Based on your link, it should be exactly 400 steps/revolution. Have you actually tried measuring the exact number of steps for one rotation? Maybe that would give you some insight. For instance, if it was 800 steps, or 600 steps (exactly), then you would have something to go on.
I seem to remember reading somewhere about if your stepper goes two steps forward and one step back, even through you are driving it one direction, you have a wiring problem. I think that was for 8-wire motors though. But perhaps it is something bizarre like that?

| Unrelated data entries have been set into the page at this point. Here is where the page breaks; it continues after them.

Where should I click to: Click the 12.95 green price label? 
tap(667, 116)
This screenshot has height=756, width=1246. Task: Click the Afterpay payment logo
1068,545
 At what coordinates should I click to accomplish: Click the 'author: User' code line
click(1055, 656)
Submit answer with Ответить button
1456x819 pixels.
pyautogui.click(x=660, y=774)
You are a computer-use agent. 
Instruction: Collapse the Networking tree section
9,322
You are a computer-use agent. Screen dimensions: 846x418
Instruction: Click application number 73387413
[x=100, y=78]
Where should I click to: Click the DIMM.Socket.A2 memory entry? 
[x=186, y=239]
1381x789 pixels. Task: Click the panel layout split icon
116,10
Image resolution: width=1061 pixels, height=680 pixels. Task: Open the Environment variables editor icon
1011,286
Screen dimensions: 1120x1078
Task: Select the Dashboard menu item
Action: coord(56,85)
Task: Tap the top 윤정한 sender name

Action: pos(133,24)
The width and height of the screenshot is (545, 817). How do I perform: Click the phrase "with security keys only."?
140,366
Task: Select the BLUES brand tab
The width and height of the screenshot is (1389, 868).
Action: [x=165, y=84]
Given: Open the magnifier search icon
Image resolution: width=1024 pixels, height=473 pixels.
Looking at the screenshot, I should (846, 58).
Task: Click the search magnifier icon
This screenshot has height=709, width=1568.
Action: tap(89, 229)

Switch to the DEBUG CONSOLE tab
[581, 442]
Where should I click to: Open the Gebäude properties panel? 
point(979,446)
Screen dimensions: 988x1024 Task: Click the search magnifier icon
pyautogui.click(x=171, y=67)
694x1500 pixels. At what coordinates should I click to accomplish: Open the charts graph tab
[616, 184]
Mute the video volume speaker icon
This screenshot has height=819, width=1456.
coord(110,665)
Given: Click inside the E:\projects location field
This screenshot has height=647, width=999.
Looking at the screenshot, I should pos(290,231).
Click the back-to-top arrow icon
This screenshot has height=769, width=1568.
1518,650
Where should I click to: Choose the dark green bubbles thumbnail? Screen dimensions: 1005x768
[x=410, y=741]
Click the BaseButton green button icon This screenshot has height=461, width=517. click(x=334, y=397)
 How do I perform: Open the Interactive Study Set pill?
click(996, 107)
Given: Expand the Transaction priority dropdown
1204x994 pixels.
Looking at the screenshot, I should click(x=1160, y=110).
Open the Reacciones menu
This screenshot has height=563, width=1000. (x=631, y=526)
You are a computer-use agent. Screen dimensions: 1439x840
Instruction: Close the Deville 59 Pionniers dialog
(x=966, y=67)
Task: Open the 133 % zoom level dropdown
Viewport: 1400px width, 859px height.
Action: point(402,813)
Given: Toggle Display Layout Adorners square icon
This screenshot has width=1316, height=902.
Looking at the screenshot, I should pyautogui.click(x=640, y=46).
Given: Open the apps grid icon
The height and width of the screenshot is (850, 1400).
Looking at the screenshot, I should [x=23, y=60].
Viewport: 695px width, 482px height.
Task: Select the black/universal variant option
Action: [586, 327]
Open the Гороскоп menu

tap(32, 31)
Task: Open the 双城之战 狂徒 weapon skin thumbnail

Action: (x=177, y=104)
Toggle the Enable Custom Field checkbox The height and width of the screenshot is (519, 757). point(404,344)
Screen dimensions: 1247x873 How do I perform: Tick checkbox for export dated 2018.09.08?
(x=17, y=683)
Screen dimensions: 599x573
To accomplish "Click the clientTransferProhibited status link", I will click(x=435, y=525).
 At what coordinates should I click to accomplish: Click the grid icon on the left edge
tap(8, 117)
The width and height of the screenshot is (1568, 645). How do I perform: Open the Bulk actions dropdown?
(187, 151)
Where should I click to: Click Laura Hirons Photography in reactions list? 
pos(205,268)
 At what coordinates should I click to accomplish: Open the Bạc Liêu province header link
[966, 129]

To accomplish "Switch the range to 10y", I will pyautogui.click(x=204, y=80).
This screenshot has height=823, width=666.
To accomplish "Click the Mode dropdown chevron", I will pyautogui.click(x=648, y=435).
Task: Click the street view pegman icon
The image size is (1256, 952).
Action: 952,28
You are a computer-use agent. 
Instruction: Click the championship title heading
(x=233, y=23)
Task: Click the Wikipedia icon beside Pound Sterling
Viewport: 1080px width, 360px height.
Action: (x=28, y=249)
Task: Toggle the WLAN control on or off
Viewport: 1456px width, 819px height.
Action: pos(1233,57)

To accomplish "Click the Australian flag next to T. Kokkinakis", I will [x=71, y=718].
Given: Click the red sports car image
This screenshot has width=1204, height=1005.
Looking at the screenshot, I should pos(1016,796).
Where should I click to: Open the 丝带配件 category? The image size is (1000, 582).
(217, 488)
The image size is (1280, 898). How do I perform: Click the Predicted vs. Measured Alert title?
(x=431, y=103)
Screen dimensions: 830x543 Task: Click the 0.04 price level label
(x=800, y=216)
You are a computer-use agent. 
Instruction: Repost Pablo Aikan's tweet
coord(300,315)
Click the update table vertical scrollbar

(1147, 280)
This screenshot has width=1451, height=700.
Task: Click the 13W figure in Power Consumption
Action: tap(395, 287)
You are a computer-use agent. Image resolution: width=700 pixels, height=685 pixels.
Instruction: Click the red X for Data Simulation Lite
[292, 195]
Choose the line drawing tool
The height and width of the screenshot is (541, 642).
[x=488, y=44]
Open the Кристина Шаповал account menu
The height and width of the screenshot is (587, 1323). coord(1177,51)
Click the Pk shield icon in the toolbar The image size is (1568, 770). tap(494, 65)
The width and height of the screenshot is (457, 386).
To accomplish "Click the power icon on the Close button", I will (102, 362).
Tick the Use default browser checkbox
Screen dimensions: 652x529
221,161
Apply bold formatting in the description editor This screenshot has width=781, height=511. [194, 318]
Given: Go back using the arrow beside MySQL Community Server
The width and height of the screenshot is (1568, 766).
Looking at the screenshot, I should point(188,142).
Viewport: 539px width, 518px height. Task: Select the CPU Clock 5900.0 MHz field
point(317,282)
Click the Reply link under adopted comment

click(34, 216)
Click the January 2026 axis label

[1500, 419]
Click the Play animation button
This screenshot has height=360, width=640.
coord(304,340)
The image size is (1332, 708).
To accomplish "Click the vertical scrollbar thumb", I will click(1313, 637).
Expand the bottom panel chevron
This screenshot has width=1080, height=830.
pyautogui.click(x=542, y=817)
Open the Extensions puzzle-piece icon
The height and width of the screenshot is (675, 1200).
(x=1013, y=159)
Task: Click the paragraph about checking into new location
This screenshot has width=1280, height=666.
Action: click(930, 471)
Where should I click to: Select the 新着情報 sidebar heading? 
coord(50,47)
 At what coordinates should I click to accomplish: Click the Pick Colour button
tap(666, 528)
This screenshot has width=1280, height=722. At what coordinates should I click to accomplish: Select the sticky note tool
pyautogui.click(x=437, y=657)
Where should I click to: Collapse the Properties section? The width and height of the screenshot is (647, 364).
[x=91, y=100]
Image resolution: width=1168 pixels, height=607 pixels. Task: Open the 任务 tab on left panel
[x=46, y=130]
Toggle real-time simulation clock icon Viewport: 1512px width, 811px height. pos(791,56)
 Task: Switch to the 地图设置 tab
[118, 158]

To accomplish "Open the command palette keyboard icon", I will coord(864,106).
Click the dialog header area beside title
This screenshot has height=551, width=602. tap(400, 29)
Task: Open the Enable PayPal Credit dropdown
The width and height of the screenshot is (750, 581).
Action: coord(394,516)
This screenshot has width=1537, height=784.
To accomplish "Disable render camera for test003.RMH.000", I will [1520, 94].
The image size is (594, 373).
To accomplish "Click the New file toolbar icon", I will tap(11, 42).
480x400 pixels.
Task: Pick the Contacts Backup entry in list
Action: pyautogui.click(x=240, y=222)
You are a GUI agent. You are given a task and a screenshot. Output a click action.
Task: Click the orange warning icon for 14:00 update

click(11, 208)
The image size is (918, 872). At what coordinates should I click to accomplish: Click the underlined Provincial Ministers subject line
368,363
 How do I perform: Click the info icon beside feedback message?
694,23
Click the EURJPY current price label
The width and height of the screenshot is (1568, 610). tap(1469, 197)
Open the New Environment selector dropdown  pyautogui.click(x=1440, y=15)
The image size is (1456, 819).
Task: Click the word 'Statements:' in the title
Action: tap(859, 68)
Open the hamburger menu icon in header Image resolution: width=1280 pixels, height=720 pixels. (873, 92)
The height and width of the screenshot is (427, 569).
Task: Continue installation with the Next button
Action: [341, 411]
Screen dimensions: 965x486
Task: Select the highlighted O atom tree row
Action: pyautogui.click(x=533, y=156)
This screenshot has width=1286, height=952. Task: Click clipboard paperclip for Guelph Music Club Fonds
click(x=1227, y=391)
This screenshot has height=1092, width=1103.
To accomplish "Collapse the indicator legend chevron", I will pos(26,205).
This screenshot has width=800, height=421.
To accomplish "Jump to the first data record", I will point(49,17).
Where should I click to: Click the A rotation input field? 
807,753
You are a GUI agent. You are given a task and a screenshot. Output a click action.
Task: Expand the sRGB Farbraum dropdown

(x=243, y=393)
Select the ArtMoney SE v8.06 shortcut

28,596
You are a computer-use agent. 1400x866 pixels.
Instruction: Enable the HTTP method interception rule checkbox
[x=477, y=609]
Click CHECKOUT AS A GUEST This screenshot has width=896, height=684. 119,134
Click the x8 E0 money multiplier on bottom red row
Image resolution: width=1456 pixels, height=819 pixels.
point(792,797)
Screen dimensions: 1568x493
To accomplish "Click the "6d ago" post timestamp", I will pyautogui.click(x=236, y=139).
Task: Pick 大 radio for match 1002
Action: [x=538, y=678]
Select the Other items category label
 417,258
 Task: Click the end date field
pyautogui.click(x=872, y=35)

Also, what is your setup/hold time on driving the stepper? The stepper driver chip has a specification for how long signals are supposed to be high or low before they change. This applies between pins too - for instance, there is a delay you have to follow between when you change the direction pin and when you change the step pin. It is on page 6 of the datasheet at [
www.allegromicro.com]
What this means is you need to have *some* delay (at least theoretically) between (for instance) changing the direction of the stepper and issuing the step command. Also, the step pin has to be high for at least one microsecond. If you have no delays at all, then you might set it from low->high then high->low too quickly. My board runs at 16MHz clock, which means 62.5 ns/cycle. I don't know how many cycles it takes to set a pin in AVR assembly, but if it is less than 16 cycles, then you *might* be violating the setup/hold times in the A3982 datasheet.
I think I wait a full millisecond when I change direction before doing anything else, and have a hold time of 20 microseconds or so (just an arbitrary-ish number) for the actual step pulse (followed by lots more waiting to make sure it doesn't skip).